§ To do:
Below are the records; give again exactly the lines that run from the one with "This screenshot has height=458, width=960." through the last line.

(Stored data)
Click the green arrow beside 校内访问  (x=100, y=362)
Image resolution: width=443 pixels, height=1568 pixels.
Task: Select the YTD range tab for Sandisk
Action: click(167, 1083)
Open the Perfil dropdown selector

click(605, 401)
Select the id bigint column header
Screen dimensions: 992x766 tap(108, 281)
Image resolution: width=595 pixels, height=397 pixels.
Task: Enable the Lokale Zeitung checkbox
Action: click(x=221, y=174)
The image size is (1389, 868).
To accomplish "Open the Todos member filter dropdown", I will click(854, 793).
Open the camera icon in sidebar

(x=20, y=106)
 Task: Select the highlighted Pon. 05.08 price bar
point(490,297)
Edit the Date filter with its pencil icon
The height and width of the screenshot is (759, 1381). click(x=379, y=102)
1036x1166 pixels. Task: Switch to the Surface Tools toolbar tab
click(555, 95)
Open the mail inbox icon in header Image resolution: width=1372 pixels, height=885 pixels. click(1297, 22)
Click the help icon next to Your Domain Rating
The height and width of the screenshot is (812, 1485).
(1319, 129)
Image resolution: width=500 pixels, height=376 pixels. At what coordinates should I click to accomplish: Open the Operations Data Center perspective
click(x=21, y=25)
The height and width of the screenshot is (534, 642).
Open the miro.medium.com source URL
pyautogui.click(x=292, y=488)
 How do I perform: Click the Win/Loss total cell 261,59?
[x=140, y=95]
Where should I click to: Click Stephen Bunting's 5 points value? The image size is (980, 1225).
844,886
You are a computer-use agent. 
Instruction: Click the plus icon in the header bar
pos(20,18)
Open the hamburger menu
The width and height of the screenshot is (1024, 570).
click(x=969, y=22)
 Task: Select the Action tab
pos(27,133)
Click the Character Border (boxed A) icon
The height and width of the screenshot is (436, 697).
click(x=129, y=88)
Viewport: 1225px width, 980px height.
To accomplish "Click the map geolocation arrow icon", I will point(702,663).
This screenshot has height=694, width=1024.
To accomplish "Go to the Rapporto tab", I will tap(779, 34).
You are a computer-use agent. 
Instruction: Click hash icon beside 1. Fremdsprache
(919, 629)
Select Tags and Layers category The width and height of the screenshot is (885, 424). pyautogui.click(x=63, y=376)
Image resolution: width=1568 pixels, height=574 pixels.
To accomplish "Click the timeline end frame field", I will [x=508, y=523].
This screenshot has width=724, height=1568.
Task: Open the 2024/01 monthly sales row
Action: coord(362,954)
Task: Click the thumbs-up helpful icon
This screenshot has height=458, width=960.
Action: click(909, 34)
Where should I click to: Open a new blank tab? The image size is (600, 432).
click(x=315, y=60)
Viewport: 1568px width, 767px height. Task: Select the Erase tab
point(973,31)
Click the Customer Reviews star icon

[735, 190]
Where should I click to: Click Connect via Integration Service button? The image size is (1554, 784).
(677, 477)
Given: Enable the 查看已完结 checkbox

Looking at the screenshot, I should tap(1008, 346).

§ Problem solution:
This screenshot has height=458, width=960.
Action: click(909, 34)
Where should I click to: Open a new blank tab? The image size is (600, 432).
click(x=315, y=60)
Viewport: 1568px width, 767px height. Task: Select the Erase tab
point(973,31)
Click the Customer Reviews star icon

[735, 190]
Where should I click to: Click Connect via Integration Service button? The image size is (1554, 784).
(677, 477)
Given: Enable the 查看已完结 checkbox

Looking at the screenshot, I should tap(1008, 346).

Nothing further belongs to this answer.